Ventral root consists of efferent fibers that arise from the nerve cells in the spinal cord. The dorsal root is a bundle of afferent fibers. Along the dorsal root, there is a collection of nerve cells that forms a swelling called the dorsal root ganglion. The fibers of the dorsal root are derived from these cells as their central processes while the peripheral process enters the spinal nerve. The two roots unite at the dorsal root ganglion in the intervertebral foramen. This forms the main trunk of the spinal nerve which is short and has a mixture of both the afferent and efferent fibers. It then divides into a ventral ramus and a dorsal ramus.
The dorsal ramus is smaller and it passes backwards in the muscles of the back (erector spinae). It then divides into medial and lateral branches which supply the muscle and also the overlying skin. These cutaneous branches are placed in a row on each side of the midline on the back.
The larger ventral ramus runs laterally. In the thoracic region, the ventral rami run along the lower border of the corresponding ribs and form the intercostal and subcostal nerves. Each of them supplies the muscles (intercostal muscles) and gives an anterior and lateral cutaneous branch supplying the strip of the skin designated as dermatome. Dermatome is the strip of the skin supplied by a single spinal nerve (Fig. 8). The muscle mass supplied by a single spinal nerve is called the myotome.
The ventral rami in the cervical, lumbar, sacral, and coccygeal regions form the nerve plexuses, that is, the cervical and brachial plexuses that later supply the upper limb. The ventral rami of the lumbar and sacral regions contribute to form the plexuses which supply the lower limb. Each ventral ramus receives a slender gray ramus communicans from the corresponding ganglion of the sympathetic chain/trunk.
The sympathetic chain/trunk is formed by the ganglia arranged in a vertical row and connected by nerve fibers. They extend from the base of the skull to the coccyx. They run on each side of the vertebral column. The nerve fibers in the gray ramus arise from the nerve cells (neurons) of the sympathetic ganglia. These are the postganglionic fibers; they pass into the ventral ramus to be distributed through its branches. Through the ventral ramus, some fibers enter the dorsal ramus and are distributed through its branches. These sympathetic nerve fibers supply the muscular element in the wall of blood vessels, arrectores pilorum (associated with the hair follicle), and sweat glands.

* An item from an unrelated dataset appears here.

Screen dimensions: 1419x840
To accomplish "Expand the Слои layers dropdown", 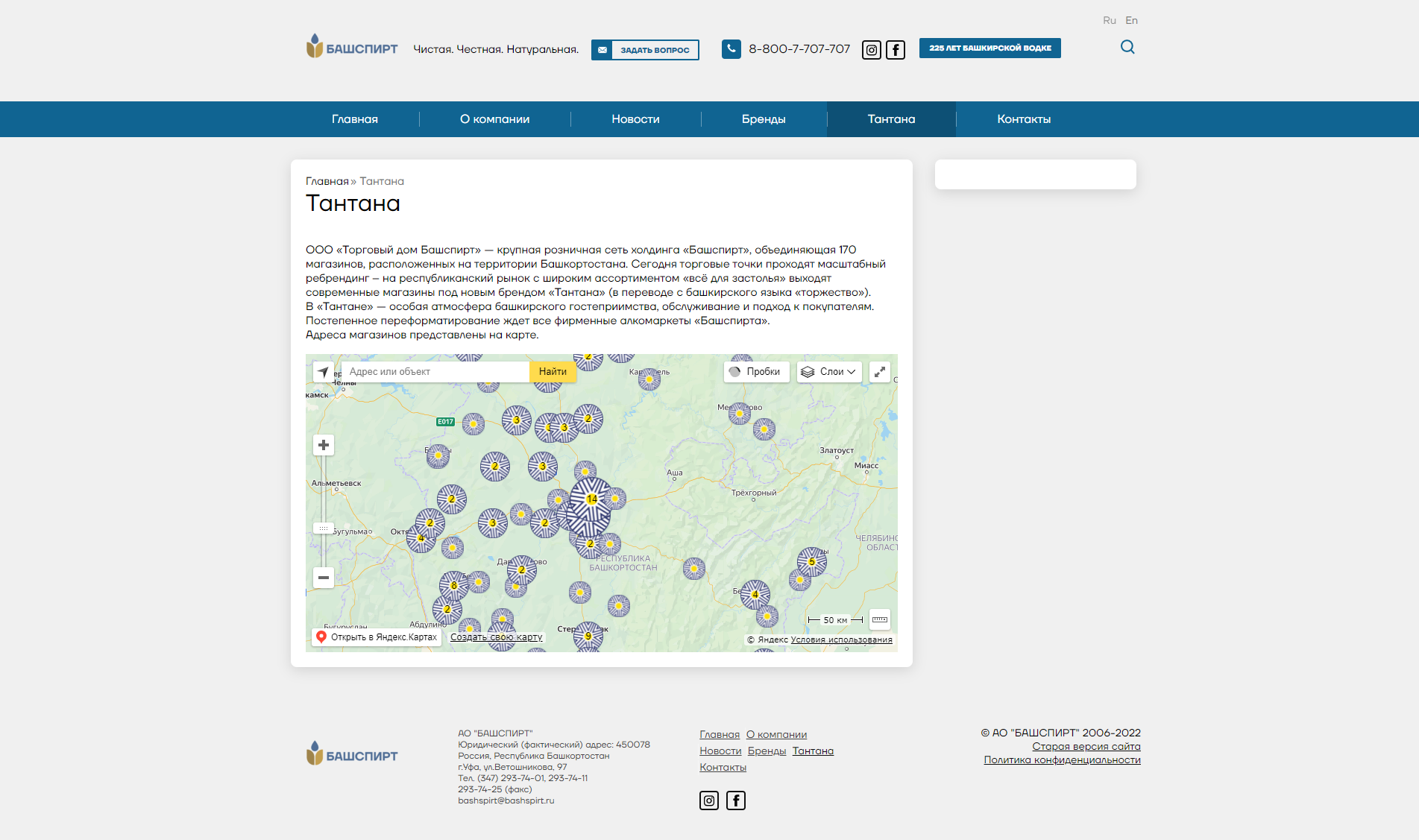I will [x=829, y=372].
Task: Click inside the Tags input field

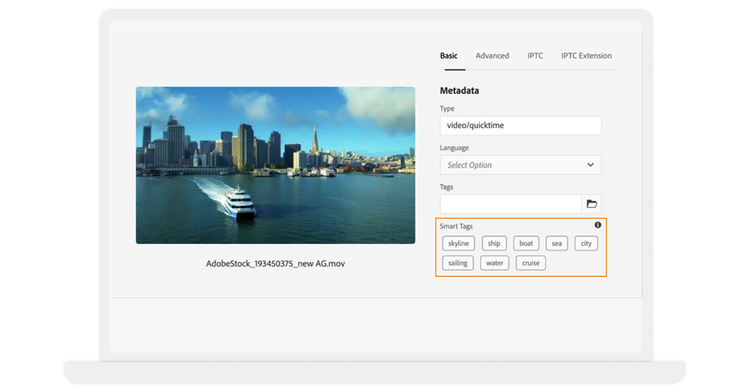Action: coord(511,204)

In the thoracic and upper lumbar (L1–L3), ventral roots and the rami have myelinated fibers which pass from the ventral ramus to the sympathetic ganglion. These are the preganglionic fibers and they constitute white rami communicans. These fibers run longitudinally. Through them, the central nervous system controls the activity of the sympathetic nerve cells in the sympathetic chain. Thus, the central nervous system can control the amount of blood flowing through various tissues, the secretions of the sweat glands, gooseflesh by action on arrectores pilorum, etc.

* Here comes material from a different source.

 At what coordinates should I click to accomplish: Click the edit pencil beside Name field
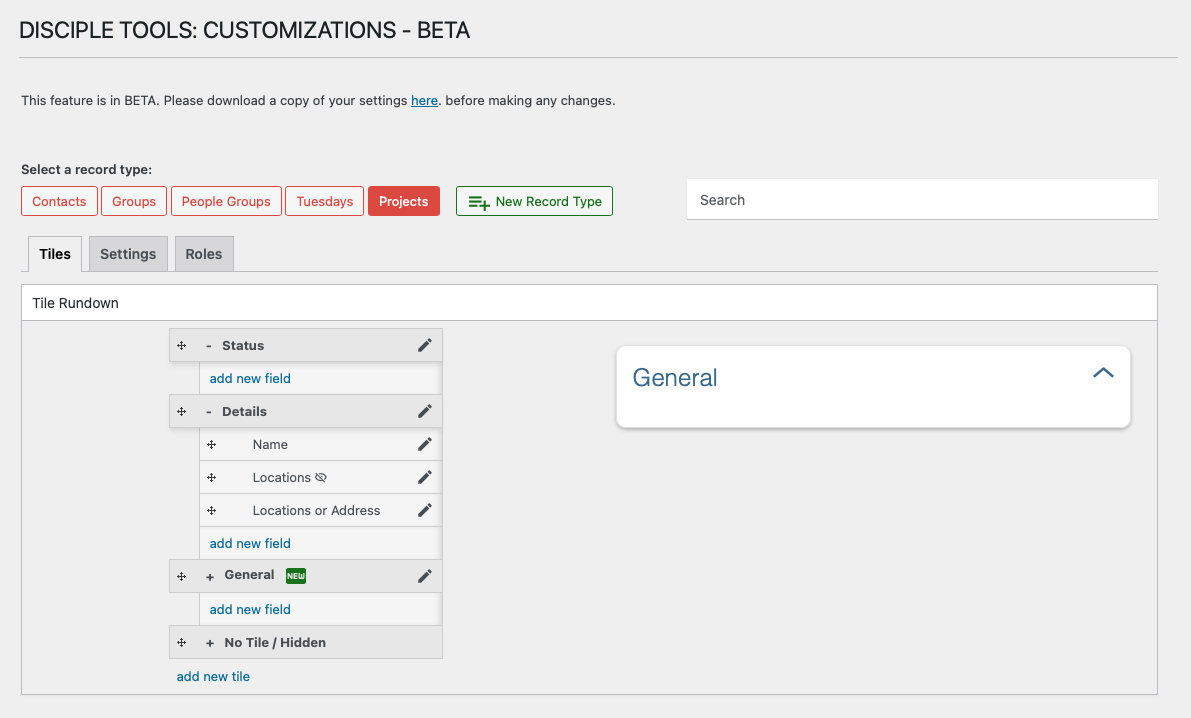click(425, 444)
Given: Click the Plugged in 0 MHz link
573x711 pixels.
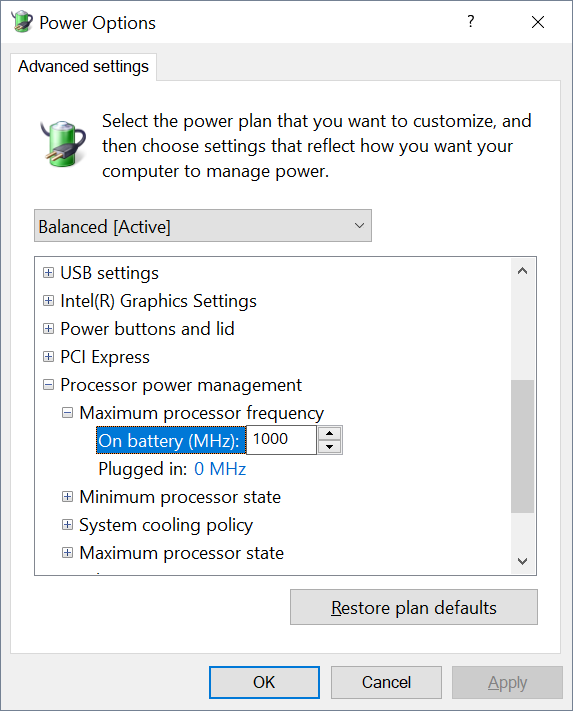Looking at the screenshot, I should point(220,469).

Note that the cutaneous nerve supplying the skin is not only entirely sensory but also has sympathetic efferent fibers in it. Likewise, a branch given to a muscle is not entirely motor but contains sensory and sympathetic fibers. Therefore, a nerve injury not only results in paralysis of the muscle but also leads to the loss of sensation, sweating, goose flesh, and control of blood vessels.
Apart from the gray rami communicans, the sympathetic trunk sends postganglionic fibers which pass along the arteries of the limbs, head, and neck and also the body wall. The postganglionic sympathetic fibers also supply the viscera (internal organs) through the periarterial plexus of nerve fibers.
The parasympathetic nervous system supplies the viscera and the eye. This system comprises the peripheral ganglia located in or close to the viscera which they supply. It innervates glands and the smooth muscles of the gastrointestinal tract. This is done by releasing acetylcholine from the terminals of the cholinergic nerve fibers. Similarly, the sympathetic postganglionic fibers are called the adrenergic fibers.
The parasympathetic nervous system has the craniosacral outflow, whereas the sympathetic system has the thoracolumbar outflow. They together form the autonomic nervous system.